Bobby & Steve’s Auto World President Steve Williams highlights the need for Congress to uphold debit reforms contained in the Durbin Amendment.
January 9, 2017

​MINNEAPOLIS, Minn. – “We're in danger of backsliding on swipe fees,” begins an op-ed in the Star Tribune, penned by Bobby and Steve’s Auto World President Steve Williams. “If debit reform is repealed, there goes the free market. Why risk Minnesota jobs to favor big banks in San Francisco and New York?”

Williams notes that competition should govern the free market, which makes companies more efficient and keeps prices fair. The free market, after all, made us the largest economy in the world, he says. “Unfortunately, that’s not what we retailers face in our businesses.
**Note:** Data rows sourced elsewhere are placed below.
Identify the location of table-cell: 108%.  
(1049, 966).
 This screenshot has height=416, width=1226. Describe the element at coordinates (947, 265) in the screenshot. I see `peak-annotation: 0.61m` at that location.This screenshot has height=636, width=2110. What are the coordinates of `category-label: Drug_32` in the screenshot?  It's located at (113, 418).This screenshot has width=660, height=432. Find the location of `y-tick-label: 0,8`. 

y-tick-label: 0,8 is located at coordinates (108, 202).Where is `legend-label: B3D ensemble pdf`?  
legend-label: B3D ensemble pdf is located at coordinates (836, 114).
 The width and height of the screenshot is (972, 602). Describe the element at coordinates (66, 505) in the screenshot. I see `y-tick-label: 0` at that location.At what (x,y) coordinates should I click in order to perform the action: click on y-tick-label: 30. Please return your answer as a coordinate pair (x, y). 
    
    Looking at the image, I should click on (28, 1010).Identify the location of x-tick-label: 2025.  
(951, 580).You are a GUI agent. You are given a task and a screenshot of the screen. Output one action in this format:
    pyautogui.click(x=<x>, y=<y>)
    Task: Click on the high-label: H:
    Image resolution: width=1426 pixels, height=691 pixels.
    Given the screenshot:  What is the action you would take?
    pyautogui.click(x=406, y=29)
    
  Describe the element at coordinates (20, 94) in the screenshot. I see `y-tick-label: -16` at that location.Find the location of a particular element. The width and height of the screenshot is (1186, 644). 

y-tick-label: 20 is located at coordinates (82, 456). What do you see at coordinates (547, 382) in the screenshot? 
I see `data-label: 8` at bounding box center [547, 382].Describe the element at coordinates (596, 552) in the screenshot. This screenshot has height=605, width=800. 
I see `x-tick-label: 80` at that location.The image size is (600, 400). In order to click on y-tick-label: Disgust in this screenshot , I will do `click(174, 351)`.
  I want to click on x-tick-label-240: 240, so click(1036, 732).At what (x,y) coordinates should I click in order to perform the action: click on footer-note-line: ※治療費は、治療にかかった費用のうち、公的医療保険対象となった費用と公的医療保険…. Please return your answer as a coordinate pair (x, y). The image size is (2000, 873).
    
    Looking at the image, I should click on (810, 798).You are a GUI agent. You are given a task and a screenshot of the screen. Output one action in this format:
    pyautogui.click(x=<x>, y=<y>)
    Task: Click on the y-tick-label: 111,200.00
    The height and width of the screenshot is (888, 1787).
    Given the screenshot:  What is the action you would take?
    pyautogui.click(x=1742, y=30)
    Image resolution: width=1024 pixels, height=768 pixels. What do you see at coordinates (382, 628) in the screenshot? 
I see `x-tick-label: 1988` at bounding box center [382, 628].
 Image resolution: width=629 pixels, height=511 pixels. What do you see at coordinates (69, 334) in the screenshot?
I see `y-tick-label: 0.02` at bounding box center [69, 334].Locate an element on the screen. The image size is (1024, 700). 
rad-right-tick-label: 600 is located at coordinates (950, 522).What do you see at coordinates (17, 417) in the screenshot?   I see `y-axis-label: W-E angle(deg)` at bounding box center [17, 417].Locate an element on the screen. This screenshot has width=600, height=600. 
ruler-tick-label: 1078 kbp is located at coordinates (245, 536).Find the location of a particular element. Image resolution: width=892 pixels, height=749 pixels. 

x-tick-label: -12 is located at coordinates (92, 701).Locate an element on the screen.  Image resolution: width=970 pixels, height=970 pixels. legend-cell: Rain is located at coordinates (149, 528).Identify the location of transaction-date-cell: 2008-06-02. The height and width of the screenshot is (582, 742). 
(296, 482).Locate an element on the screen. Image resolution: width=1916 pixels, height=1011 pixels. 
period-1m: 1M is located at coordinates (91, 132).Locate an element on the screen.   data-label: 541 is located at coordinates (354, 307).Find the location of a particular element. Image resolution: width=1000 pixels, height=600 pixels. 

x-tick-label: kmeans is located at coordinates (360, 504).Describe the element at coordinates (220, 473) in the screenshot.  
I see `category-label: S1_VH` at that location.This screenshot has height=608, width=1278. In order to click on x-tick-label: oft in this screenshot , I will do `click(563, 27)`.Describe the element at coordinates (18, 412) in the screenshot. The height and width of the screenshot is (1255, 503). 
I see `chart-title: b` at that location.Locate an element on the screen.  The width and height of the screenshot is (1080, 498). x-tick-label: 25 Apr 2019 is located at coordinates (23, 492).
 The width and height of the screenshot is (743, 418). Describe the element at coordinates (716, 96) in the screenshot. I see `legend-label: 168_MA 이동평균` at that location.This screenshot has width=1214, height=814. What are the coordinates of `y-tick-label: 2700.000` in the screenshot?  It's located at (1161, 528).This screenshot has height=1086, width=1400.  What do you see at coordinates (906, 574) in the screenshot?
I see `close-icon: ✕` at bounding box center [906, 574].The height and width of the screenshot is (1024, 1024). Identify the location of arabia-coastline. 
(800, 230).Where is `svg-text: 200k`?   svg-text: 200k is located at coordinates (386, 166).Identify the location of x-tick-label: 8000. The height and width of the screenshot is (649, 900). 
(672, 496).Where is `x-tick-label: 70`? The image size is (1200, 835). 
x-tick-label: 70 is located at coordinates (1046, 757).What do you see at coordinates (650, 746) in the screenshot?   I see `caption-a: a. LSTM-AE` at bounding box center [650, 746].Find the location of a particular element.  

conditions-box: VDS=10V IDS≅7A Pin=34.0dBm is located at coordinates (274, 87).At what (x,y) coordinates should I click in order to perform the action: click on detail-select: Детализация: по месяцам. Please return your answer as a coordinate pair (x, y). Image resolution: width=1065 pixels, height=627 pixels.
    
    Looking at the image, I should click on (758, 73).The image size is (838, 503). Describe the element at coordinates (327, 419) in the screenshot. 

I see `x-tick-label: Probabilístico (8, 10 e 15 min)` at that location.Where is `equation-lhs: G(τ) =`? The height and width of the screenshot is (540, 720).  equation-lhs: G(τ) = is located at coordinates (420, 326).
Here’s why: Every time you swipe a debit or credit card to pay for something, the bank that issued your card takes a huge bite for processing the transaction,” he writes.

Reforming Dodd-Frank has been cited as a law President-elect Donald Trump will address when his administration takes over. And with 60 new members now in office to kick-start the 115th Congress, NACS members and industry allies are communicating the need to maintain current debit reforms.

NACS members can also help ensure debit reforms are protected by writing to their U.S. representatives and asking them to oppose legislation that will obliterate current debit reforms.

“Competition not only means lower prices for consumers: It also gives small businesses a fair shake (swipe fees are now retailers’ second-largest operating cost after labor, a crushing burden),” writes Williams.

“In my business, gas stations and convenience stores, I employ 400 people at eight locations. As with almost every other convenience store, the banks take more in swipe fees than I earn in profits. My company is sound—in fact, we’re opening a ninth location—but not all small businesses in Minnesota stand on such firm ground.

“That’s why it’s so important to understand that even modest debit reform supported 300 jobs in the state in its first year alone, 2012, according to a noted economist, and saved Minnesota consumers more than $108 million,” Williams continued.

He continues, questioning if we really want to load down small retailers with these large swipe fees at a time when every job assumes even more importance.

“That’s why people should tell their legislators in Washington we need a fair and free market for debit cards. We can’t afford to lose what progress we have made. The cost in jobs, hardships to families and small businesses, and the dent in our economy would be just too great.

“And once we’ve kept the debit market free, we need Congress to take a hard look at the market for credit cards.”